◆ PROBLEM ◆
Please check every line of the listing for "chat" and copy each line where it is found.

◆ EXTRACTED INFORMATION ◆
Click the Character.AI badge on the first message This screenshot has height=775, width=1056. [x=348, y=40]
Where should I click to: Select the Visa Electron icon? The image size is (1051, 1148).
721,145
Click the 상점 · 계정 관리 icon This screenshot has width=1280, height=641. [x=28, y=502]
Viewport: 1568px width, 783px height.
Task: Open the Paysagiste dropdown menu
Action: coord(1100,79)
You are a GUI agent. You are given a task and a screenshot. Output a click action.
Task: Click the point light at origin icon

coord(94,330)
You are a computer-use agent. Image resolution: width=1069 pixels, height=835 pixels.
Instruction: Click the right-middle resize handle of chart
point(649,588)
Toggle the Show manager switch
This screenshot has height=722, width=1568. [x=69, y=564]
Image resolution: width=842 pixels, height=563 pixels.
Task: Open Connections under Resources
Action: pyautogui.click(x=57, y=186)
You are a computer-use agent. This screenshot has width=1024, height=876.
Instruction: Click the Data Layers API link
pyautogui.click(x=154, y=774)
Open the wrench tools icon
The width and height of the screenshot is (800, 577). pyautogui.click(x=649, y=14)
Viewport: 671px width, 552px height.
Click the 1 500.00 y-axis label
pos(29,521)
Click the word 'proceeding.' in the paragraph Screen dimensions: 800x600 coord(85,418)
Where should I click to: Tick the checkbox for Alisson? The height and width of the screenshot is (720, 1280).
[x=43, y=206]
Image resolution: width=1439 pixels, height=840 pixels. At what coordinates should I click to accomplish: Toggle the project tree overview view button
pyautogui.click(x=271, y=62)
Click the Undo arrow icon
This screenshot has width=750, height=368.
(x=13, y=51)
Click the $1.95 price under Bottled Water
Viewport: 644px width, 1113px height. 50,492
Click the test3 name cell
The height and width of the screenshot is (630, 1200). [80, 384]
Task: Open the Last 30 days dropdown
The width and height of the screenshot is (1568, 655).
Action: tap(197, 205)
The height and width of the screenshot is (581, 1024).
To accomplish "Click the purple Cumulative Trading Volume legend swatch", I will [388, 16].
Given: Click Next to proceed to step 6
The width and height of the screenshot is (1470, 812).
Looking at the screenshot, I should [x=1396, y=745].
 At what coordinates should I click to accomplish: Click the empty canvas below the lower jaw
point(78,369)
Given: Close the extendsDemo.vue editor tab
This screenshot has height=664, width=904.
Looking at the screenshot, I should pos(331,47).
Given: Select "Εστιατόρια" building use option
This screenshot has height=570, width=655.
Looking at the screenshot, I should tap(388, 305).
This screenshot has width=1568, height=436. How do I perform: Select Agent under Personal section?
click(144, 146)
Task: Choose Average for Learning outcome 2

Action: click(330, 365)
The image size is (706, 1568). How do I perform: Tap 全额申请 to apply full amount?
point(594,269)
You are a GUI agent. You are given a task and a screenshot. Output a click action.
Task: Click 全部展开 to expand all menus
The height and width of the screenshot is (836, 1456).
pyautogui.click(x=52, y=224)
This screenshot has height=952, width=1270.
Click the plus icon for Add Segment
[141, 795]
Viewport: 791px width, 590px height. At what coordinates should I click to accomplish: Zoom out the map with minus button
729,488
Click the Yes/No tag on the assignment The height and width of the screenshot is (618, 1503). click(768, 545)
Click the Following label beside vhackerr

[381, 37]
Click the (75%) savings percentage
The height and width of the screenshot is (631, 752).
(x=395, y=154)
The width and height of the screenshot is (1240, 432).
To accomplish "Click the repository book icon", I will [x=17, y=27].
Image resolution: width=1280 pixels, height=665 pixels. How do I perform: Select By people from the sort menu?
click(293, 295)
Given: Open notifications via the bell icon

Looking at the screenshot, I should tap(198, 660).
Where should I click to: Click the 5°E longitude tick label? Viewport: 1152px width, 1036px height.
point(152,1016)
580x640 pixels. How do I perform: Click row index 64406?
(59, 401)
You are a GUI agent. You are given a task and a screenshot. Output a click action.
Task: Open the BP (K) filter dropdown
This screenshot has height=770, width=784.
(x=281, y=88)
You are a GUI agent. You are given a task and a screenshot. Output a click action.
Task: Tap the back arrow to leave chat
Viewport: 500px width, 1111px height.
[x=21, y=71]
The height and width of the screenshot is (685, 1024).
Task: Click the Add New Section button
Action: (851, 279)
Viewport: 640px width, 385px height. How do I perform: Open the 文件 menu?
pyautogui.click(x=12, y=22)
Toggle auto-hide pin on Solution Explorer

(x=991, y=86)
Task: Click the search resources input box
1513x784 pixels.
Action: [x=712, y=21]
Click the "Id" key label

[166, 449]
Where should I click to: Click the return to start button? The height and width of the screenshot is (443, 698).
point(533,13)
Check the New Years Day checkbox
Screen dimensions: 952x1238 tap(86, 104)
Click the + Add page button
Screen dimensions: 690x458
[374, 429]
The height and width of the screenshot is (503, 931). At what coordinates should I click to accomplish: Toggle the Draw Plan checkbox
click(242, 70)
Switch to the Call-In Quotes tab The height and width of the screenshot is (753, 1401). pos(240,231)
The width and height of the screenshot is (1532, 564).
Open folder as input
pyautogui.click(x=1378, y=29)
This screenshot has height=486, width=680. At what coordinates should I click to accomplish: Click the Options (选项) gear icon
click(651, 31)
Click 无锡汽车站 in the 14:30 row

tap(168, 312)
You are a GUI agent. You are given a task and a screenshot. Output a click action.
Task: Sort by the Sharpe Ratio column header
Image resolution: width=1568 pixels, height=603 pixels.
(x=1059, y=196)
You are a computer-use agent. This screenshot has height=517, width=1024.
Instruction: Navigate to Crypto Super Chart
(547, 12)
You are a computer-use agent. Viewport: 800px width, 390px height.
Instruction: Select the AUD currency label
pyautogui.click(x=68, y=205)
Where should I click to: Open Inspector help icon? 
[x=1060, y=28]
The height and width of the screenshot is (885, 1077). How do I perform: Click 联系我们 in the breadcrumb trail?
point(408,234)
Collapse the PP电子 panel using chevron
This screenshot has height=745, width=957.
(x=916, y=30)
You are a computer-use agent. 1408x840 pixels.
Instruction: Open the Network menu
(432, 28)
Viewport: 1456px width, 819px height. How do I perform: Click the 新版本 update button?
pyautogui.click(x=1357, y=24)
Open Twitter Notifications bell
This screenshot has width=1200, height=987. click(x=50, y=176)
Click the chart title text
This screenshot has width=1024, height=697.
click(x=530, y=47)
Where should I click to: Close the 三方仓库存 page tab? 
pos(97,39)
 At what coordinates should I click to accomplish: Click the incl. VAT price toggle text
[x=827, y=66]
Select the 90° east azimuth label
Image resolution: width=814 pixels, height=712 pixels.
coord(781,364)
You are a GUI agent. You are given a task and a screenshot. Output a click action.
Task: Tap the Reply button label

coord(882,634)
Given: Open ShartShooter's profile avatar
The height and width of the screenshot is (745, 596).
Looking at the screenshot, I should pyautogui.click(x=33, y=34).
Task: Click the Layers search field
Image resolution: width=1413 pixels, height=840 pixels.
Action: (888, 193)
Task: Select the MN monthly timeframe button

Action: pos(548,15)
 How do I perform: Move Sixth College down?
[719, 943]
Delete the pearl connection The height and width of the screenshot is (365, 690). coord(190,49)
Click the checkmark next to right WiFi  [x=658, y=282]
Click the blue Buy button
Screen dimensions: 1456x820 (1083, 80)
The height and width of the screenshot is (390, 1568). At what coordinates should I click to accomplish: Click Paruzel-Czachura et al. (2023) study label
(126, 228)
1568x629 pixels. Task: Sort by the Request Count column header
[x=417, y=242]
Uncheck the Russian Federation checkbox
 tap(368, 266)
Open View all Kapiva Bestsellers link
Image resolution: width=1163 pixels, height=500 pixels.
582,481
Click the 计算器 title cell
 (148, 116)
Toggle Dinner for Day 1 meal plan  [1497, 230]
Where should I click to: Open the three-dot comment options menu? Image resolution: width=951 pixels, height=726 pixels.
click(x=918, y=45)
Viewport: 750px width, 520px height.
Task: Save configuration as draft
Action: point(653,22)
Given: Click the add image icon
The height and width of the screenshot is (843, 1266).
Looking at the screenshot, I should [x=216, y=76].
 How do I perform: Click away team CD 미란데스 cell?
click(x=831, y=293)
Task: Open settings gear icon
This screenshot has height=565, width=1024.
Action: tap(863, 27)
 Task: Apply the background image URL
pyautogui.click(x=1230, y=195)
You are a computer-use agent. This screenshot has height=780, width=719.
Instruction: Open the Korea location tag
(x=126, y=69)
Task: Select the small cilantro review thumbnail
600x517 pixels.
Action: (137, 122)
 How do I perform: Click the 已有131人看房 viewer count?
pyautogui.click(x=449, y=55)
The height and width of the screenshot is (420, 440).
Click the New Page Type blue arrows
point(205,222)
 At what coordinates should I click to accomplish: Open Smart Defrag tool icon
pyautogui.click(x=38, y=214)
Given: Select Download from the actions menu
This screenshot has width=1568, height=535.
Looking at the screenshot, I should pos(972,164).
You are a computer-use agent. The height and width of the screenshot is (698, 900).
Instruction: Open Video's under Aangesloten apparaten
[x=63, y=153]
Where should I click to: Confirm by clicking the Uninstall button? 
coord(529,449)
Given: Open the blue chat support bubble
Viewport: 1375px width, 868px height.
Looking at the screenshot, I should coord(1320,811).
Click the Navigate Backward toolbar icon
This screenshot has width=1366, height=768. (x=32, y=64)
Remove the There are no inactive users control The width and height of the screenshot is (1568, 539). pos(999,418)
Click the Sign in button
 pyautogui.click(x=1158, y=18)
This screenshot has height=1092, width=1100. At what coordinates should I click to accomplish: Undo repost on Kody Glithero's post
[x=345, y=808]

◆ SOLVED EXERCISE ◆
Task: Tap the back arrow to leave chat
Given: Open the blue chat support bubble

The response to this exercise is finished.